→ GIVEN TASK 1:
In the chapter on Pelagius, in what year did Pelagius and Celestius flee from Rome to Africa?
→ GIVEN TASK 2:
Reproduce the chapter on Pelagius from "Chapter 15: The" up to and including "stripped of ornament.".

Evolution and the Sin in Eden
A New Christian Synthesis

Chapter 15: The Genius of Satin Augustine. Pelagius Negates Original Sin

When a British monk by the name of Pelagius and his companion Celestius fled from Rome to Africa in 410, before the hordes of Aleric who sacked the city, the battle between Augustine and Pelagius was engaged. The Bishop of Hippo, who in future would be called the Doctor of Grace, was not amused by what he heard. Julian, Bishop of Eclanum in Italy, well known to Augustine, had given systematic form to the innovations of the Pelagian group. Essentially, it was a form of "Do-It-Yourself-Christianity" dispensing with the need of the Redeemer, Christ. "Use your native will power, control yourself, save yourself," is his jingoistic way of salvation when stripped of ornament.

Pelagius, a spiritual director of eager ascetic believers, moved from England to Rome during the 390's. He had all the appearances, and muttered all the pious words, of a holy man. He was given to ascetic practices and soon gained acceptance and admiration in this leading city, especially among the elite and pious. He soon acquired powerful friends and alliances also in southern Italy, in France at Arles, and in Jerusalem.

He considered the contemporary teachings on original sin to be a hindrance rather than a help in the battle to acquire holiness of life. He regarded the doctrine to be a soporific comfort to assuage spiritual slothfulness. Believers should cultivate their spiritual lives by vigorous self-improvement exercises, he urged. "You can do it!" he preached. The sin of Adam is not at all transmitted to descendants by some kind of inheritance. It does not inhibit our spiritual vigor. Descendants do indeed imitate Adam's sin, but they do not inherit what was his personal act. Soon he was saying that death and concupiscence are natural to humans, not a punishment for Adam's sin. Then he went overboard advising that the Baptism of children is not needed for a remission of sin because they had neither committed sins, nor had they inherited original sin. He conceded, however, that it might wisely be administered as a sign of acceptance by the Church. It also enables them to reach the Kingdom of Heaven, which, so he claimed, is a higher state of blessedness than eternal life.

Zealous to arouse the Christians in Rome from a state of spiritual listlessness, Pelagius stressed the power of human freedom and the role of man's own moral effort to achieve salvation. External rules and good example, he asserted, can help us to achieve salvation. His teachings implied that there is no absolute need for the gift of God's grace as an internal help to capacitate the mind and will for supernatural works. The system he championed, which was influenced by Stoic Philosophy, claimed that man alone can achieve salvation by his natural powers. Pelagius regarded grace as a natural ability of man. He thus attempted to construct a closed system of man saving himself, without absolute need of assistance of supernatural divine help. The system is not far from current advocates of a "do-it-yourself" religion.

→ RAW DATA:
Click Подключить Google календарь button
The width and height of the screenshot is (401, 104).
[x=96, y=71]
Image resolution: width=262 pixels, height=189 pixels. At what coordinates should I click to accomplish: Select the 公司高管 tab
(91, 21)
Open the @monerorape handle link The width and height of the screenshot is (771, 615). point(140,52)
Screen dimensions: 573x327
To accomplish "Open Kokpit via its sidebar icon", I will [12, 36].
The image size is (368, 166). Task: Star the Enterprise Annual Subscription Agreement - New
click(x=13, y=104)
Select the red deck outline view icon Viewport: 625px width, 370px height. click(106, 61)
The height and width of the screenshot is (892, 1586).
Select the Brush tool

---

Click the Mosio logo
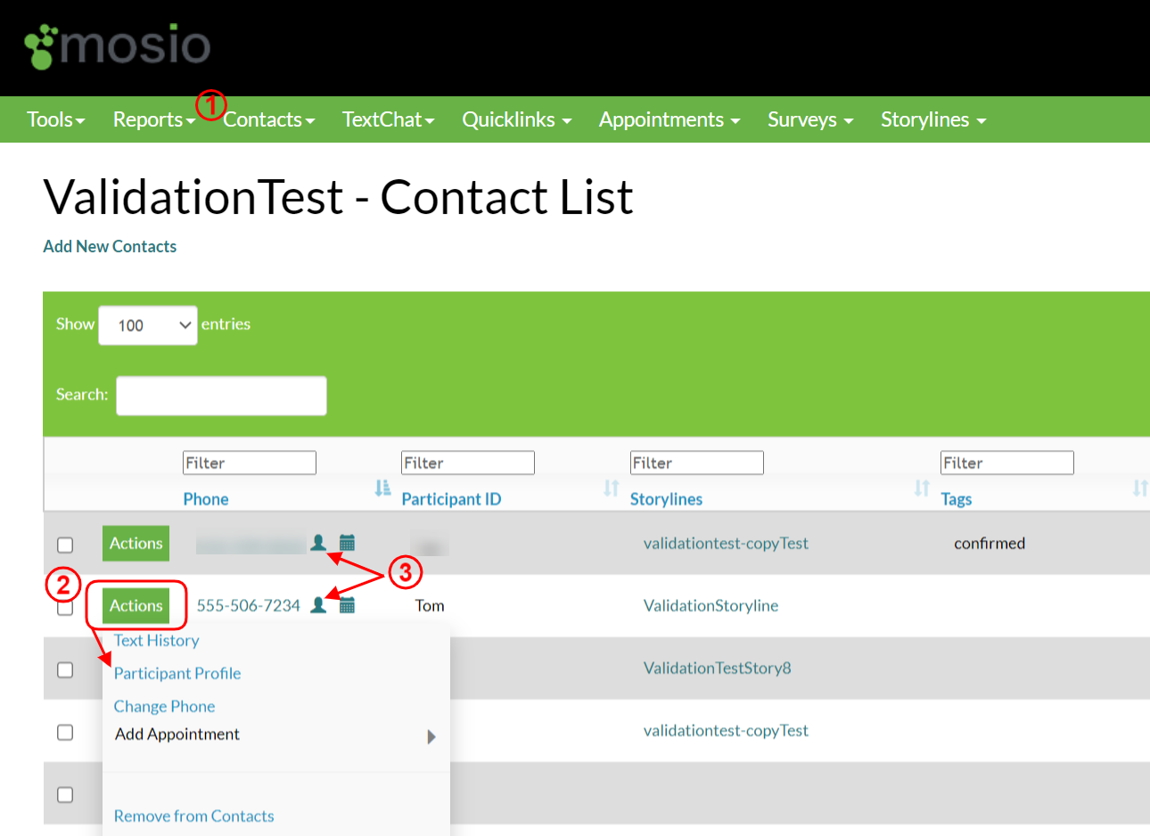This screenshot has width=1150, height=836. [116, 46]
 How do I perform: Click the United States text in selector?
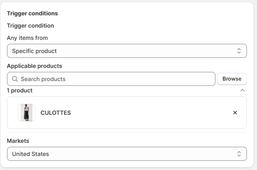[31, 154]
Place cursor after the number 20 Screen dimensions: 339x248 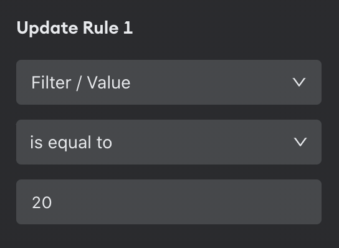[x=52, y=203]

→ EXPECTED OUTPUT 1:
410

→ EXPECTED OUTPUT 2:
Chapter 15: The Genius of Satin Augustine. Pelagius Negates Original Sin

When a British monk by the name of Pelagius and his companion Celestius fled from Rome to Africa in 410, before the hordes of Aleric who sacked the city, the battle between Augustine and Pelagius was engaged. The Bishop of Hippo, who in future would be called the Doctor of Grace, was not amused by what he heard. Julian, Bishop of Eclanum in Italy, well known to Augustine, had given systematic form to the innovations of the Pelagian group. Essentially, it was a form of "Do-It-Yourself-Christianity" dispensing with the need of the Redeemer, Christ. "Use your native will power, control yourself, save yourself," is his jingoistic way of salvation when stripped of ornament.